Supermarket own brands are not great, they tend to be very springy white/brown loaves but are cheaper. Do check weights though, you are often paying the same per unit weight, their loaves are just smaller! 

Juvela Harvest White Mix is the most versatile MEWS free mix I have tried and tested. You might be able to get it on prescription.
Details of roll making here

Do check ingredients every time though, I've been caught out with some of the egg free packet mixes - they contain milk powder!

Another recent discovery is the chia and hemp seed mix from Sukrin. A bit different  more adult in flavour but my daughter loves it. Very easy to make too with several recipes on the back.

Wheat Free

Dove's Farm have by FAR the best range of flours for all purposes. Their website is very user friendly, has recipe ideas on too and plenty of advice on wheat and gluten free living (the two are not the same!). I use the plain and self raising blended flours.

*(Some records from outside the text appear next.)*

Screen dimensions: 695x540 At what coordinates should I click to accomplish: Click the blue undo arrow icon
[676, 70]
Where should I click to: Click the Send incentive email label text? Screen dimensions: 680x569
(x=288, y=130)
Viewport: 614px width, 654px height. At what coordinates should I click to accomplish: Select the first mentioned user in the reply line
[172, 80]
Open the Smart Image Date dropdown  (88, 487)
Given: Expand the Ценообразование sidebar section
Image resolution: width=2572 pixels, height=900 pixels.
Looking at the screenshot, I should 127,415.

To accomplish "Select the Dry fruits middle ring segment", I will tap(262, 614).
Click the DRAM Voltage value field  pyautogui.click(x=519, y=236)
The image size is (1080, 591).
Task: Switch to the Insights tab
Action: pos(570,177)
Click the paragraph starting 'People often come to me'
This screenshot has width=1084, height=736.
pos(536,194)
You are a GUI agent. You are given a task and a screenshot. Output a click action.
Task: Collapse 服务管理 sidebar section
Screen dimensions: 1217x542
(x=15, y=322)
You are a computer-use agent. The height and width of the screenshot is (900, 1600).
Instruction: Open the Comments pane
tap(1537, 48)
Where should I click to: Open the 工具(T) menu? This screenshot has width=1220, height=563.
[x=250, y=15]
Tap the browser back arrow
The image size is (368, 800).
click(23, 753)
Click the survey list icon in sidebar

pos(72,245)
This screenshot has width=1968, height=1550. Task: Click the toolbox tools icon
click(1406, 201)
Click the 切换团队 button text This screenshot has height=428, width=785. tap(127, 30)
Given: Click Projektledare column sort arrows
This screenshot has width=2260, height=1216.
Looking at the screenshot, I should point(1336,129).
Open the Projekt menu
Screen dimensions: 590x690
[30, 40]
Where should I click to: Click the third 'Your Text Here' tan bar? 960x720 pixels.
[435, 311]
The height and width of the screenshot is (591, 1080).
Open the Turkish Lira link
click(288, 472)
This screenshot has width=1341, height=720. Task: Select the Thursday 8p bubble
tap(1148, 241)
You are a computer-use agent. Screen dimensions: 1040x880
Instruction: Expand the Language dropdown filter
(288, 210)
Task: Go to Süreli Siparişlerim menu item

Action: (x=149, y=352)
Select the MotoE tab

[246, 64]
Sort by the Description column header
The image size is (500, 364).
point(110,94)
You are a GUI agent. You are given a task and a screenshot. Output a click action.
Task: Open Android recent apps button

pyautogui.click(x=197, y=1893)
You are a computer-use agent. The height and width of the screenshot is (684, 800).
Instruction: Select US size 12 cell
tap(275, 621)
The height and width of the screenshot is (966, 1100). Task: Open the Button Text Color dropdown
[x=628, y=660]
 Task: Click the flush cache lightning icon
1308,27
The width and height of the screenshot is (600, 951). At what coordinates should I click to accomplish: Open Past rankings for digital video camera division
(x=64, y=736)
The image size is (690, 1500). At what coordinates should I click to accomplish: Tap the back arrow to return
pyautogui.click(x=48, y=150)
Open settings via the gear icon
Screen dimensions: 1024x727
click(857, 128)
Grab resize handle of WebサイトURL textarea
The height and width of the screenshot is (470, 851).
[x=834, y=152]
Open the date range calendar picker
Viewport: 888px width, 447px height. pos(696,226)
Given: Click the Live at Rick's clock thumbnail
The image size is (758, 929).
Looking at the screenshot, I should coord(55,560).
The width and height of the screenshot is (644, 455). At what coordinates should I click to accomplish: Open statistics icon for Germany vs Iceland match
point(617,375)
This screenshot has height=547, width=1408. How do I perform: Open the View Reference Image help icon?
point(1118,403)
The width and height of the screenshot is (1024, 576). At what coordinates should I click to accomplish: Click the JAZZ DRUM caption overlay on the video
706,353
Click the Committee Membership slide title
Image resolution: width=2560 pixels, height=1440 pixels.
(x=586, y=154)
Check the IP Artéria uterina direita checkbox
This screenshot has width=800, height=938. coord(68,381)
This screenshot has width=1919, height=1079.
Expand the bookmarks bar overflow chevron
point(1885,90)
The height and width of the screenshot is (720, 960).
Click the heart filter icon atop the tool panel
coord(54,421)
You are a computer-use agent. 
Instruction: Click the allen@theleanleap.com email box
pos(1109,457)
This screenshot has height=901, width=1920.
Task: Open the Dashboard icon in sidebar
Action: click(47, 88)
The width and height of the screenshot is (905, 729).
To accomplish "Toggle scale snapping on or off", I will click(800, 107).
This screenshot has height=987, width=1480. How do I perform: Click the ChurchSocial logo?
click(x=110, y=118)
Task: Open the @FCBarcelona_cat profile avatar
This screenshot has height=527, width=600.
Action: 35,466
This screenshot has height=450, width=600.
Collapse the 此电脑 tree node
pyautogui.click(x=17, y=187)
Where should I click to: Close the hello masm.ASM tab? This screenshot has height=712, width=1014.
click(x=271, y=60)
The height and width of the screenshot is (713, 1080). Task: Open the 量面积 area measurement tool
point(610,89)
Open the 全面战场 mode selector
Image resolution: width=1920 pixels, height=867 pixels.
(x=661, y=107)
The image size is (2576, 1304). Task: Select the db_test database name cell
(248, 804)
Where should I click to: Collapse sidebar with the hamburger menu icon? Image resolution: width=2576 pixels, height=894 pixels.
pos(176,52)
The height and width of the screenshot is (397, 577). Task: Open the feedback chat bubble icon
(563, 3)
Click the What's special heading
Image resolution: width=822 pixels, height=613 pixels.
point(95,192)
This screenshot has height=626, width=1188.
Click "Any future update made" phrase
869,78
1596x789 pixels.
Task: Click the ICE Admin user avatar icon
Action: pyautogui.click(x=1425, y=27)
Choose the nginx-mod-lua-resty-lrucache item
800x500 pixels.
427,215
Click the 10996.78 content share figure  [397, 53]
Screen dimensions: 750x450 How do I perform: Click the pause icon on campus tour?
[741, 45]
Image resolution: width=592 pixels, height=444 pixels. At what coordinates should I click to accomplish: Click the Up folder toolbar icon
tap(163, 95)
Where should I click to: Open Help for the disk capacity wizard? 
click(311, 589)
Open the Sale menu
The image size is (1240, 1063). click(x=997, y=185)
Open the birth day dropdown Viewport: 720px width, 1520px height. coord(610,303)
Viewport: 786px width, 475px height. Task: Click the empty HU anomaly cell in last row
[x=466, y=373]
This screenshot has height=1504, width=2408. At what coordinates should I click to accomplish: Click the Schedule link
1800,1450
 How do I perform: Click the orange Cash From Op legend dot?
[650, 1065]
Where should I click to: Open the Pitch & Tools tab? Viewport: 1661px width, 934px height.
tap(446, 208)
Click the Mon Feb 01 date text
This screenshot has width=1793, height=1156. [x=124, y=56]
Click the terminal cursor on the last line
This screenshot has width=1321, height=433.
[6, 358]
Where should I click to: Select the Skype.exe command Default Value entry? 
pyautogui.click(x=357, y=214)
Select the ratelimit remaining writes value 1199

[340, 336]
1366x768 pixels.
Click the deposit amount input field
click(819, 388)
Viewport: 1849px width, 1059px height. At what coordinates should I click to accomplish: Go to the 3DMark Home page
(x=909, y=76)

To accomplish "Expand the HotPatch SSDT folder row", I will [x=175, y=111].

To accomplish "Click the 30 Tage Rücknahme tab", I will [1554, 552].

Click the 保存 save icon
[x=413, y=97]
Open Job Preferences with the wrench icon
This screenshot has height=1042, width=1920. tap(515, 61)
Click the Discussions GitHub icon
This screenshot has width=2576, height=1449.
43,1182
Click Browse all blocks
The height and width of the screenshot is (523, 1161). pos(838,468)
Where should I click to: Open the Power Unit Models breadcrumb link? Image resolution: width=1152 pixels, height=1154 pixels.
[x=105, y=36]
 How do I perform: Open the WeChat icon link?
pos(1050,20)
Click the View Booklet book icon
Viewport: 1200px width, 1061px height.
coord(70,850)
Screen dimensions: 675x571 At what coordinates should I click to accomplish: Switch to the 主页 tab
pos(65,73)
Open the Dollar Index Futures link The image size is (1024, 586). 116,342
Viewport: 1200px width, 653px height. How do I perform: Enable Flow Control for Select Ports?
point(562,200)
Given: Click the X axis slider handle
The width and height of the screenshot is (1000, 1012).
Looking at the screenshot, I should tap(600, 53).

Rice flour on its own doesn't work as well and can be very crumbly. Add Dove's Farm Xantham Gum for stickiness, this replaces the gluten and binds the ingredients better. I have also found adding an additional teaspoon of baking powder helps. 

Be sure to CHECK it is gluten free baking powder if you are gluten free as well as wheat free.

I cannot recommend Dove's Farm enough and you can buy direct from their website too.

Other Wheat flour substitutes

I came across Tiana Coconut Flour in our local Holland and Barrett store.
It is high in fibre so might not suit all, but it is filling and easy to cook with (apparently!) You do need a wetter mixture if partially substituting in regular recipes, do read the Tiana site first. My own attempt at baking with it is documented here


Mrs Crimbles

Mrs Crimbles make a great selection of foods, from rice cakes to macaroons - all are gluten (and therefore wheat) free and many are dairy, soya, corn and sometimes egg free too. CHECK carefully but we love their products!